■ Collected data
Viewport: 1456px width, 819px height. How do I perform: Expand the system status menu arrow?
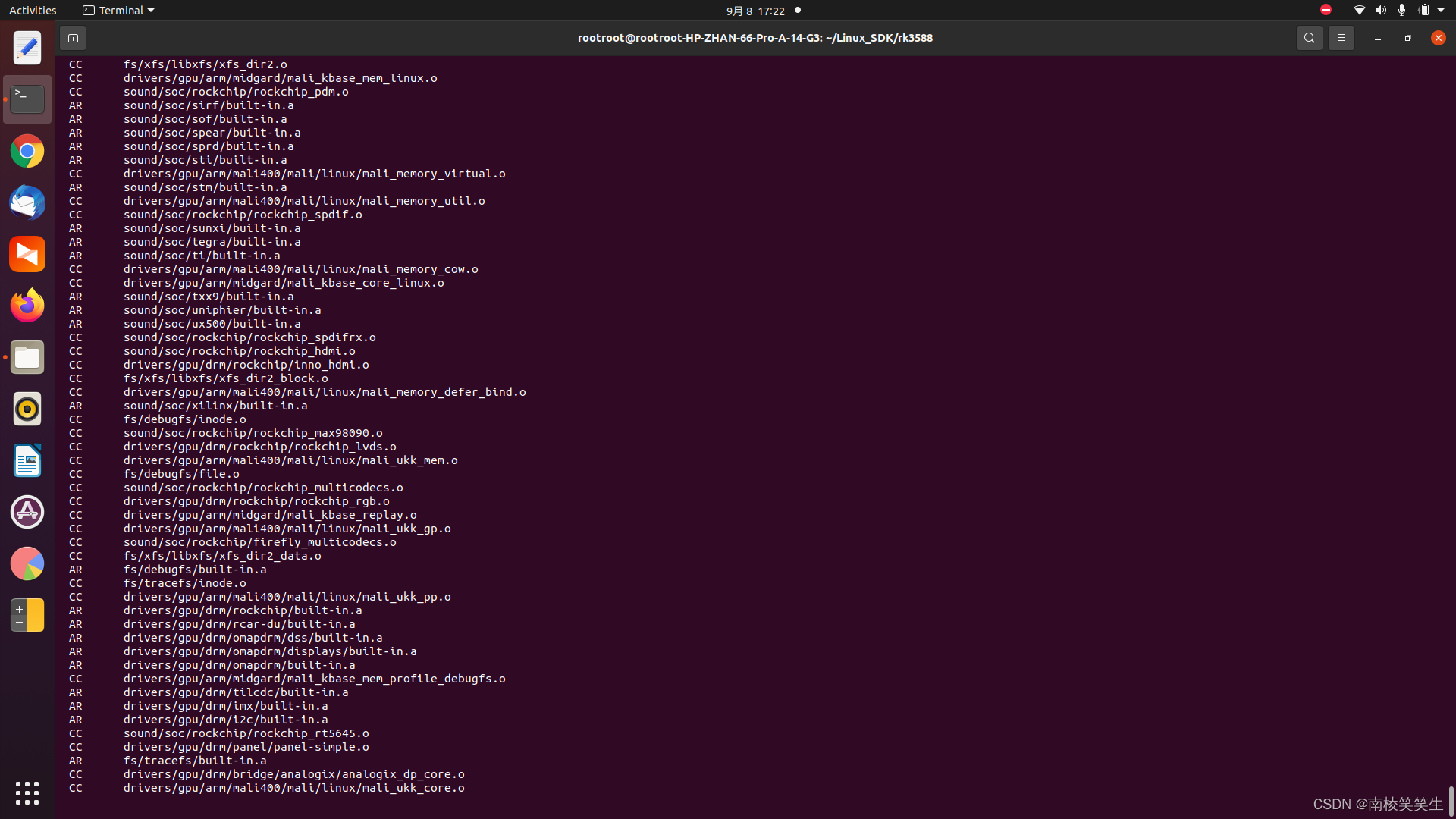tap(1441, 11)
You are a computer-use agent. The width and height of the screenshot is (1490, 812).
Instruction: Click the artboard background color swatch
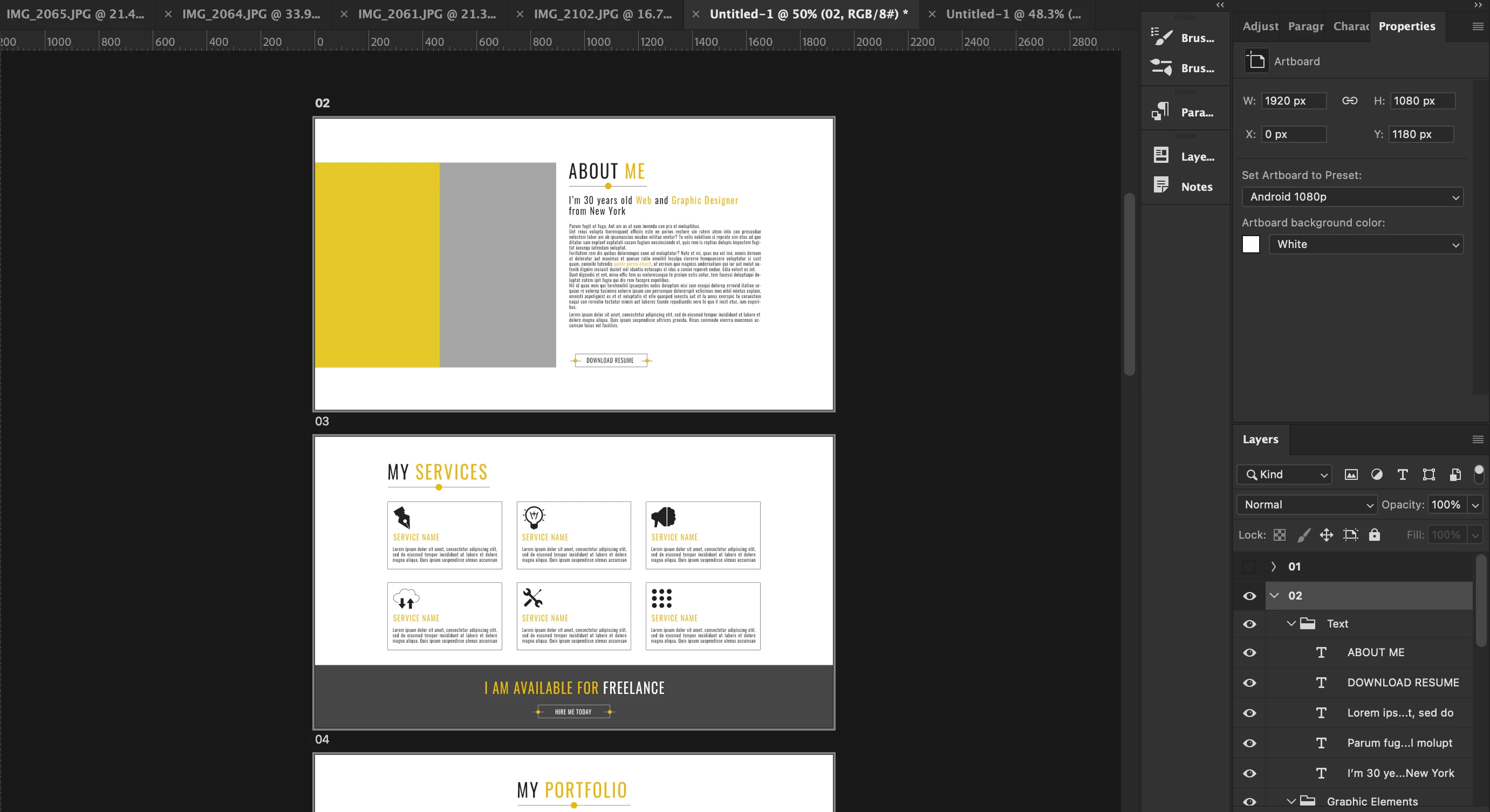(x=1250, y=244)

■ Work order
Make an exact copy of the lines above, starting at the line that contains "You are a computer-use" and running through the final line of the entries. Omit the pictures.

■ Written answer
You are a computer-use agent. The width and height of the screenshot is (1490, 812).
Instruction: Click the artboard background color swatch
(x=1250, y=244)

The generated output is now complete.